When the Phony War of 1939-40 turned to disaster in France, attitudes to enemy aliens hardened. Churchill ordered mass internment and Willy Field found himself in the crowded, festering hold of a liner en route to Australia with 2,600 prisoners of war and refugees. Following a period of internment in Australia, he returned to Britain to join the Pioneer Corps, and in 1943 was transferred to the 8th King's Royal Irish Hussars. The driver of a Cromwell tank, he saw action in Normandy and the Low Countries. In 1944, as his unit led the British advance into the Netherlands, his tank was struck by an 88mm shell. He was the only survivor from a crew of five.

"I feel absolutely British. I have been back to Germany – it is a totally different country. But I say you should forgive but not forget."

Mr Field, a dedicated Arsenal supporter, meets regularly with his friend Bill Howard, who lives nearby in north London.

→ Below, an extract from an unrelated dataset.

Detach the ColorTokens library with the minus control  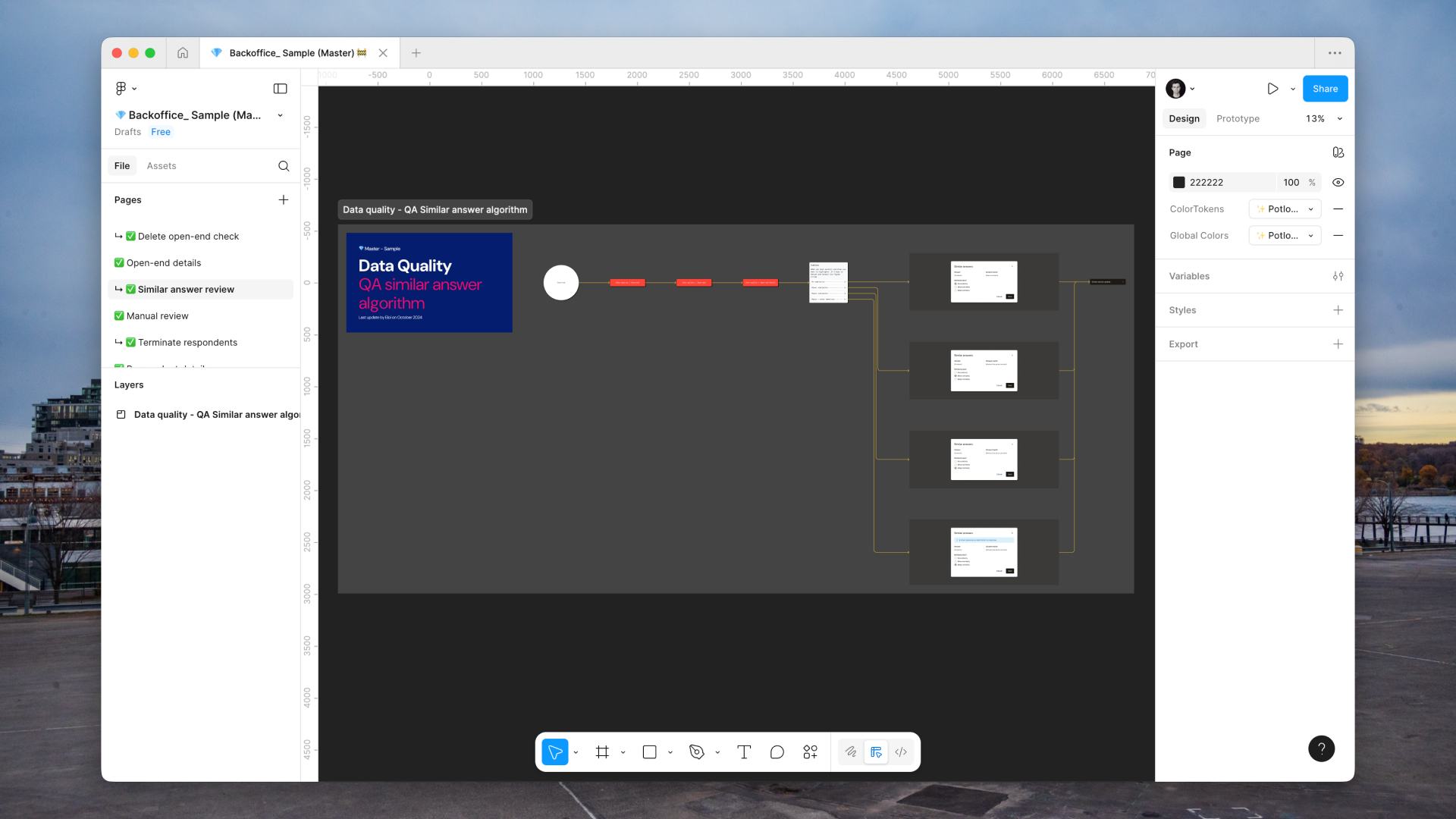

Mr Howard, 90, arrived in Britain in 1938, shortly before the pogrom of Kristallnacht. He was Horst Herzberg then; again, he was Jewish. On joining the British Army he chose the name of William Ashley Howard – Howard because he liked the actor Leslie Howard and Ashley because that was Howard's part in Gone With The Wind. In 1943, he transferred to the Royal Navy.

"My job was to monitor German radio traffic. The captain called me in and said, 'Now look here, what are your duties?'

"I said: 'Monitoring enemy RT, sir', and he said 'So you're fluent in German then?'

I said I was, and he asked me where I went to school. When I told him it was the Hindenburg Oberrealschule, he said: 'Where's that?'

"I replied: 'Germany, sir.'

"He said: 'But you are British?' I said: 'No sir.'

"He looked bemused and said: "I do hope the Admiralty knows what it's doing.' Dismissed."

Mr Howard is every inch the Englishman now. "We were in the American sector on D-Day and things went pretty smoothly for us, but on the fourth day the Luftwaffe suddenly turned up and started dropping bombs all around us. We were looking at each other and feeling worried when the hatch opened and a Lieutenant-Commander appeared. He was red-faced and I think he was drunk, and he smiled and said: 'I say, chaps, don't worry – I'm here,' and disappeared.

"We roared with laughter. It was wonderful – no other nationality would have been like that. We forget it sometimes but, you know, this is a fantastic country."